The next section was about how to make something findable:
The "in your face" discovery principle – expose the item in places known to be frequented by the target audience. He showed an example of a classic irritating Australian TV ad, a Brisbane carpet store in this case. It's disruptive and annoying, but everyone knows it exists. [Sadly, it made me a little bit homesick for Franco Cozzo. 'Megalo megalo megalo' is also a perfect example of targeting a niche audience, in this case the Greek and Italian speakers of Melbourne.]

Hand-guided navigation – sorting/ordering (e.g. sections of a restaurant menu); sign-posting.

Describe and browse (e.g. search engines) – similar to asking for directions or asking random questions; get a list of entry points to pages.

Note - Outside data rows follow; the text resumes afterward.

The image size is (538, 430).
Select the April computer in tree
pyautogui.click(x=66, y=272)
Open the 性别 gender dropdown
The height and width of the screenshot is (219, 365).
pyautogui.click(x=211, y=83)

Mixing things up – the Google 'search within a search' and Yahoo!'s 'search assist' box both help users refine searches.

Recommendations (communication between peers) – the searcher describes intent; casual discussions; advice; past experiences.
The web is a referral system. Links are entry doors to your site. There's a need for a relevancy system whether search engines (PageRank) or peer-based systems (Digg).

Measuring relevance (effectiveness):
Precision – if it retrieves only relevant documents
Recall – whether it retrieves all relevant documents.

Good tests for the effectiveness of your relevance mechanism:
Precision = number of relevant and retrieved documents divided by the total number retrieved.
Recall = number of relevant and retrieved documents divided by the total number of relevant documents.

Relevance – need to identify the type of search:
Sample search – small number of documents are sufficient (e.g. first page of Google results)
Existence search – search for a specific document
Exhaustive search – full set of relevant data is needed.
Sample and existence searches require precision; exhaustive searches require recall.

Content organisation:
Taxonomy – organisation through labelling [but it seems in this context there's no hierarchy, the taxon are flat tags].
Ontology – taxonomy and inference rules.
Folksonomy – a social dimension.

[In the discussion he mentioned eRDF (embedded RDF) and microformats. Those magic words – subject : predicate : object.]

Content organisation is increasingly important because of the increasing volume of information and sharing of information. It's also a very good base for search engines.

Measuring findability on the web: count the number of steps to get there. There are many ways to get to data – search engines, peer-based lists and directories.

Recommendations:
Aim to strike a balance between sources e.g. search engine optimisation and peer-based.
Know the path(s) your audience(s) will follow (user testing)
Understand the types of search
Make advertising relevant (difficult, as it's so context-dependent)
Make content rich and relevant
Make your content structured

I've run out of lunch break now, but will write up the talks by Stuart Colville and Steve Marshall later.